[R] RDA and trend surface regression
Jari Oksanen
jarioksa at sun3.oulu.fi
Tue Feb 27 21:38:15 CET 2007
On 27 Feb 2007, at 20:55, Gavin Simpson wrote:
> On Tue, 2007-02-27 at 13:13 -0500, Kuhn, Max wrote:
>> Helene,
>>
>> My point was only that RDA may fit a quadratic model for the terms
>> specified in your model. The terms that you had specified were already
>> higher order polynomials (some cubic). So a QDA classifier with the
>> model terms that you specified my be a fifth order polynomial in the
>> original data. I don't know the reference you cite or even the
>> subject-matter specifics. I'm just a simple cave man (for you SNL
>> fans).
>> But I do know that there are more reliable ways to get nonlinear
>> classification boundaries than using x^5.
>
> I doubt that Helene is trying to do a classification - unless you
> consider classification to mean that all rows/samples are in different
> groups (i.e. n samples therefore n groups) - which is how RDA
> (Redundancy Analysis) is used in ecology.
>
> You could take a look at multispati in package ade4 for a different way
> to handle spatial constraints. There is also the principle coordinates
> analysis of neighbour matrices (PCNM) method - not sure this is coded
> anywhere in R yet though. Here are two references that may be useful:
>
Stéphane Dray has R code for finding PCNM matrices. Google for his
name: it's not that common. I also have a copy of his function and can
send it if really needed, but it may be better to check Dray's page
first. Stéphane Dray says think that not all functions need be in CRAN.
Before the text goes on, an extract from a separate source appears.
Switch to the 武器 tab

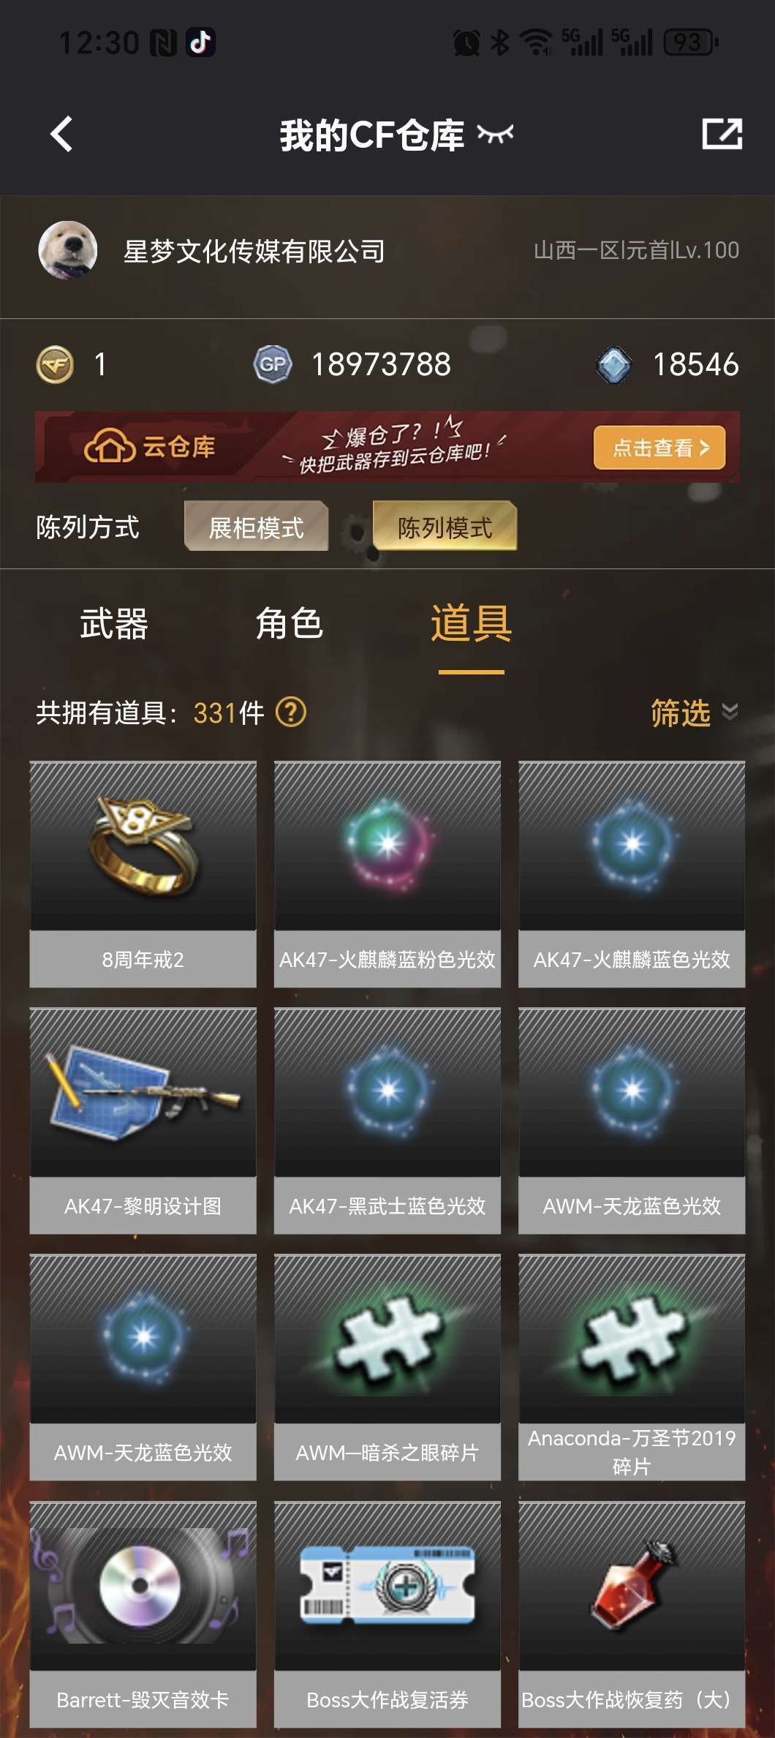[114, 624]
May be true, but I think it might help many people.
There are at least three reasons why not use polynomial constraints in
RDA. Max Kuhn mentioned one: polynomials typically flip wildly at
margins (or they are unstable in more neutral speech). Second reason is
that they are almost impossible to interpret in ordination display. The
third reason is that RDA (or CCA) avoid some ordination artefacts
(curvature, horseshoe, arc etc.) just because the constraints are
linear: allowing them to be curved allows curved solutions. These
arguments are not necessarily valid if you only want to have variance
partitioning, or if you use polynomial conditions ("partial out"
polynomial effects in Canoco language). In that case it may make sense
to use quadratic (or polynomial) constraints or conditions.